Oshiomhole had in a statement on Monday alleged that N140 billion had been spent on the second Niger bridge project. He had insisted that he will not back down on his claim that the Jonathan administration expended N140 billion on the yet to be completed second Niger Bridge in Anambra State. He had equally maintained that the sum of $700 million was surreptitiously moved from the Sovereign Wealth Fund, SWF, for the same bridge, which has not risen above the foundation stage.
NSIA said under the Public Private Partnership, PPP arrangement for the project, the Federal Government made a N30 billion commitment to the project while the consortium is expected to raise the remaining funds for the project from Nigerian and international lenders and equity providers.
It said, the federal government has so far released N18 billion of which N10 billion has been disbursed for early construction works.
The statement reads: “NSIA assembled a team of Nigerian and international advisers with proven capabilities and global experience in Public Private Partnership, PPP infrastructure projects to ensure the Project gets first-class advisory services. These consultants were engaged through a rigorous and competitive procurement process.

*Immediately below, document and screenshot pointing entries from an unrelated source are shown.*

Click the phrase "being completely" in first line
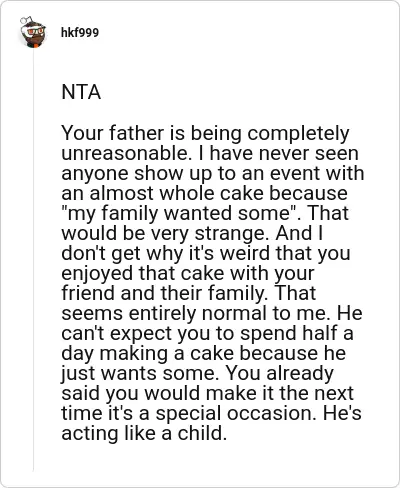The image size is (400, 488). [269, 133]
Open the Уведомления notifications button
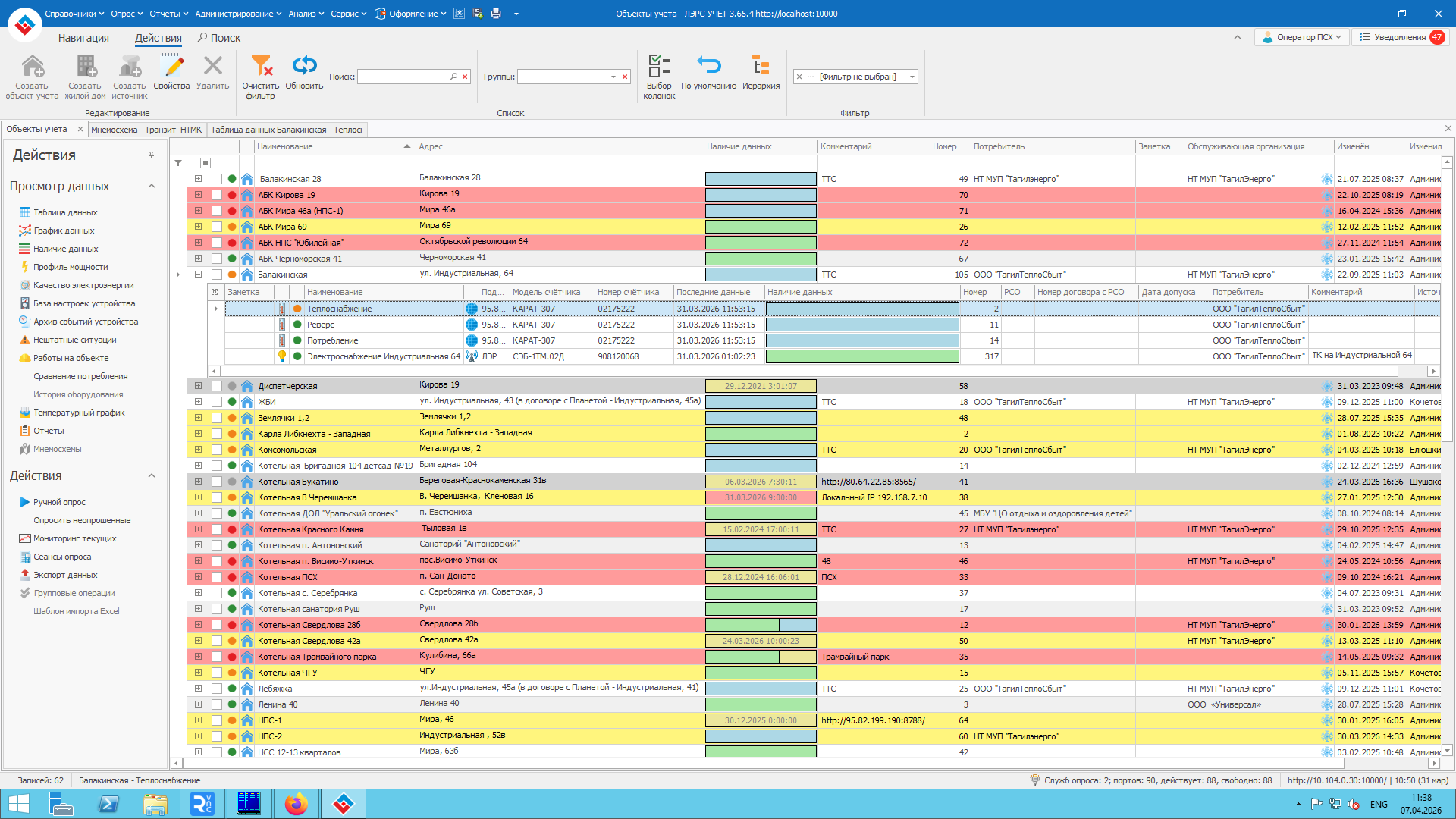This screenshot has width=1456, height=819. 1400,37
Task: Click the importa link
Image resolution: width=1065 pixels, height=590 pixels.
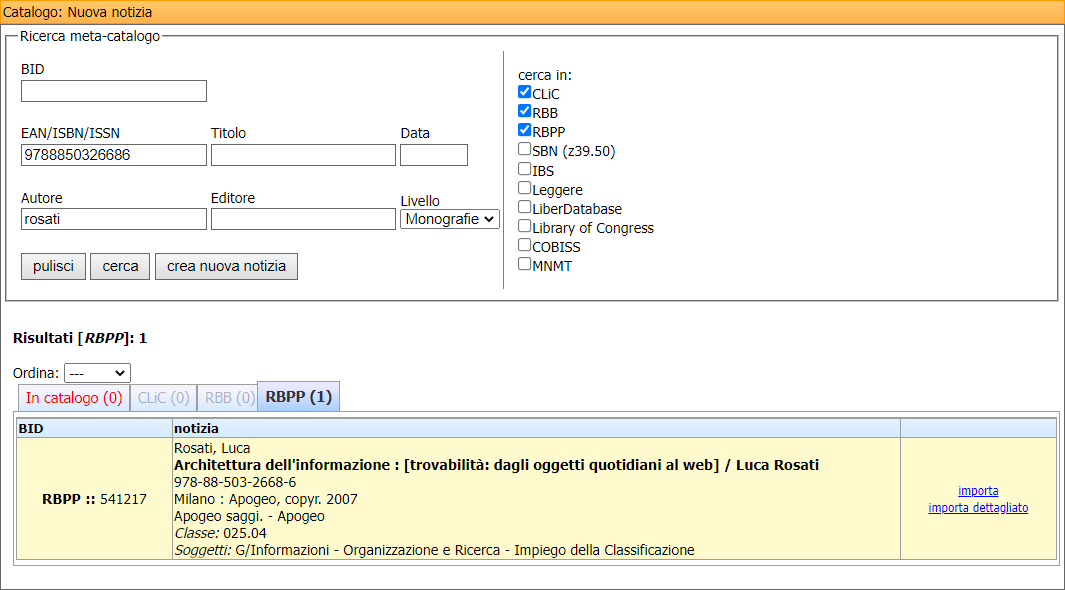Action: point(978,491)
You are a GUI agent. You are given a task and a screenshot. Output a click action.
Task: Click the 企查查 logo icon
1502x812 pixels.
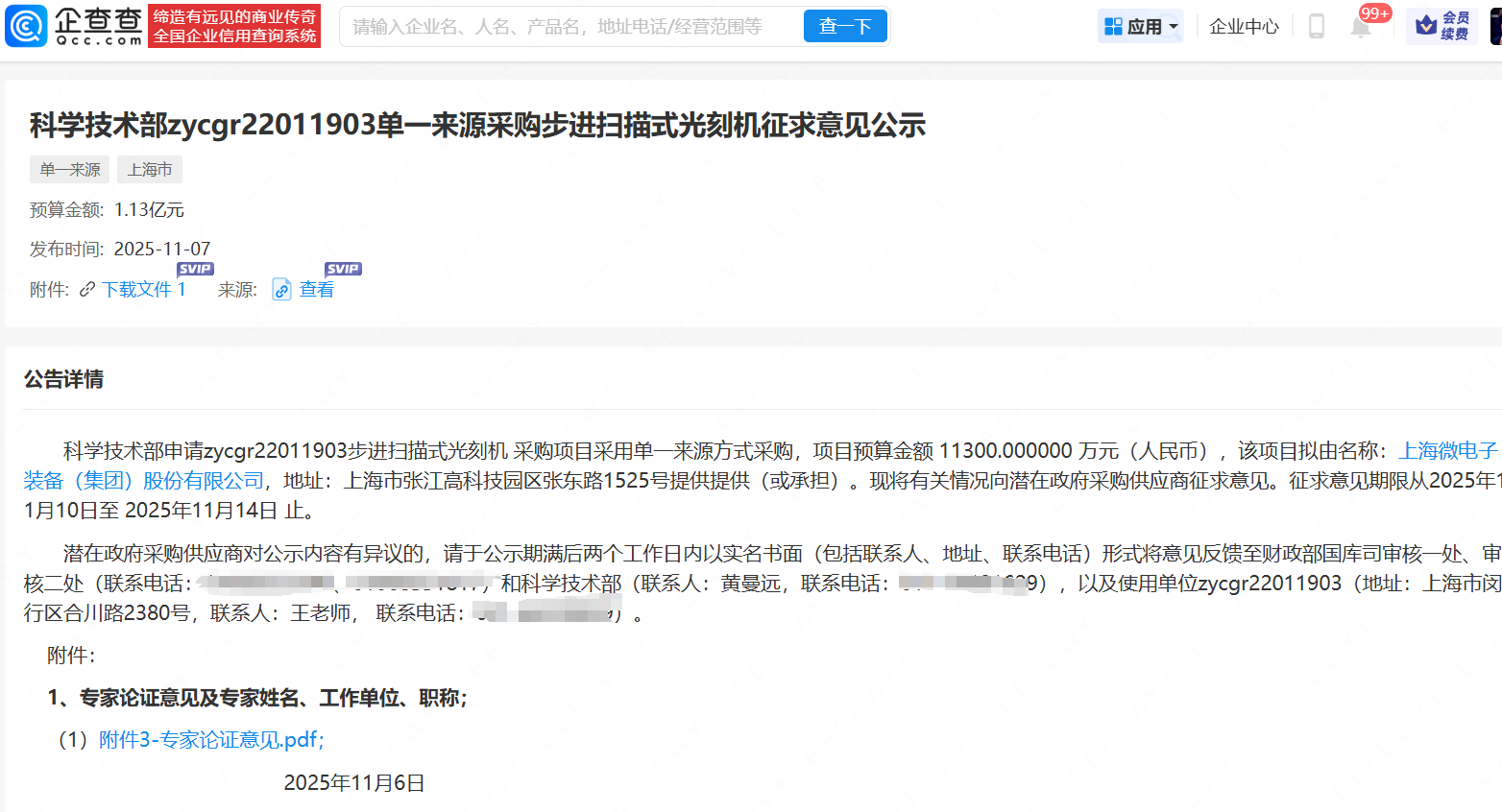click(x=25, y=25)
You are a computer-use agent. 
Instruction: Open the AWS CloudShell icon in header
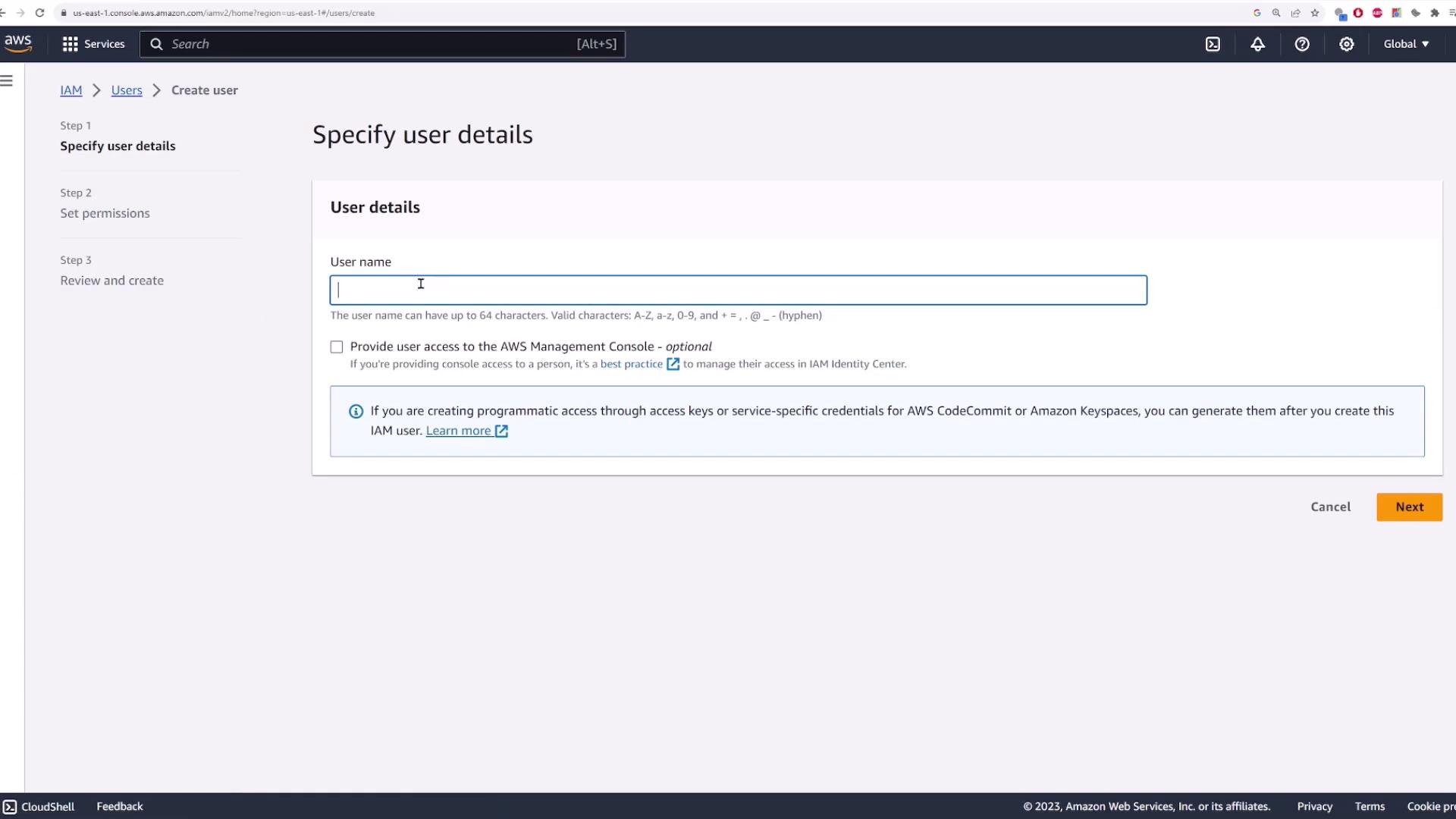(x=1213, y=44)
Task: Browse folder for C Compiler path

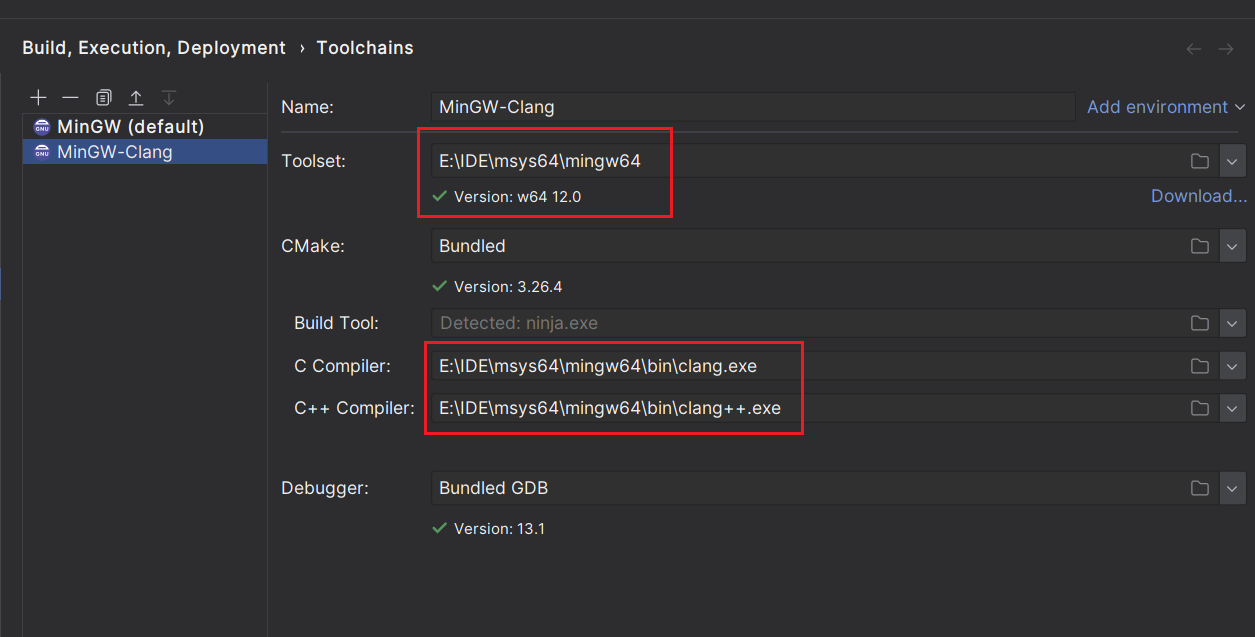Action: 1200,366
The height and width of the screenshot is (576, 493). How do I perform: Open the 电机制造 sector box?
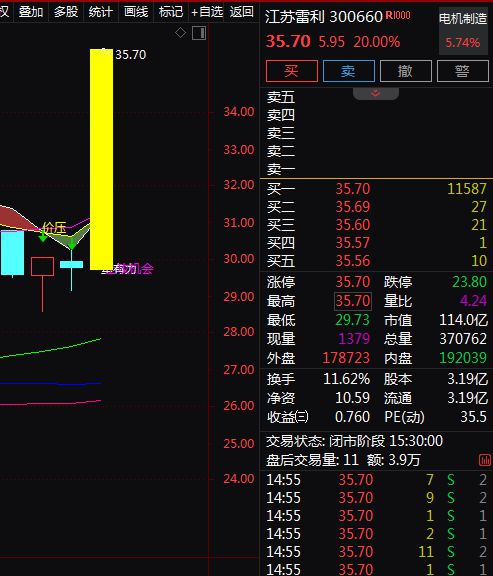click(x=463, y=31)
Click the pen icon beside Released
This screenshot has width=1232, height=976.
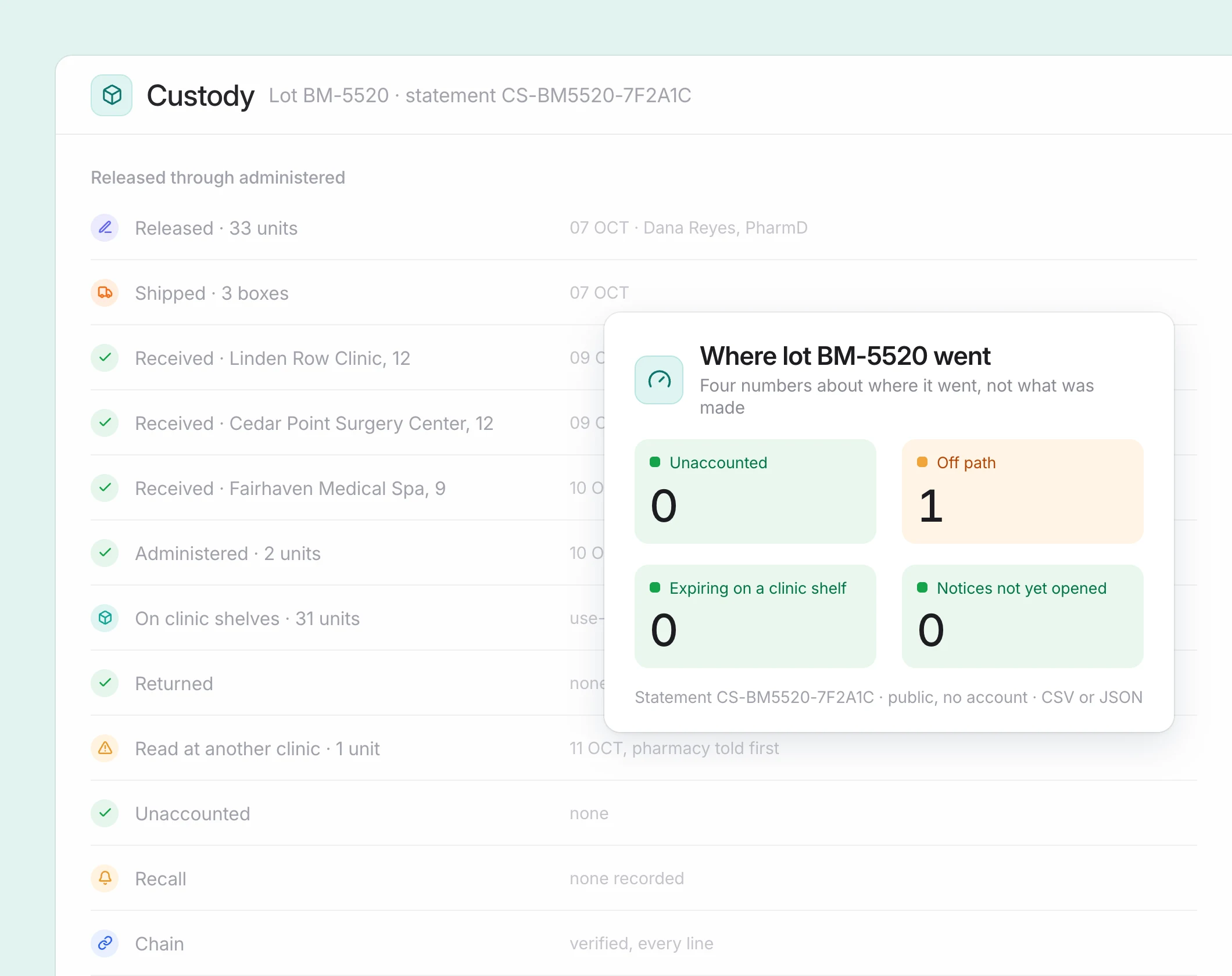coord(105,228)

To date, NSIA has spent a total of US$2.21 million on consultancy services on the two phases of the Project – US$247,586 on the due diligence phase; and US$1.96million on the project development phase. These services have included work in the following areas: Legal, Financial, Technical & Engineering and Environmental Social Impact Advisory, provided by various credible and well-recognised Nigeria and international professional services firms. Total consultancy services cost so far is less than one percent of the estimated project
“Whilst there is no standardized benchmark for transaction costs, the Europe, Investment Bank’s Economic and Financial Report No. 3 of 2005, indicates that, on the average, the level of transaction cost for the procurement phase of PPP projects over 10 per cent of the capital value of the relevant project in Ireland, the Netherland, Portugal, and the United Kingdom. This EIB survey estimate does not include costs related to contract monitoring and renegotiation in the operational phase of the relevant projects.
“NSIA’s technical consultants on this Project have been instrumental in value engineering the Project and reducing the initial project cost to the current level.
NSIA has put in place a multi-stage approval process for all disbursements, and which all payments involving construction are made only after approval by a third party engineering firm, which matches work completed against amounts due.
“NSIA has had promising engagement with potential lenders, which include many international investors. NSIA is rated by the US-based Sovereign Wealth Fund Institute as one of the most transparent sovereign wealth funds in the world. NSIA continues to uphold and abide by the highest standards of corporate governance, accountability and integrity.
“In this regard, NSIA’s accounts are audited by PricewaterhouseCoopers (PwC) and made publicly available within the first 90 days of the new calendar year. The 2013 and 2014 Annual Reports are available on NSIP website, www.nsia.com.ng.”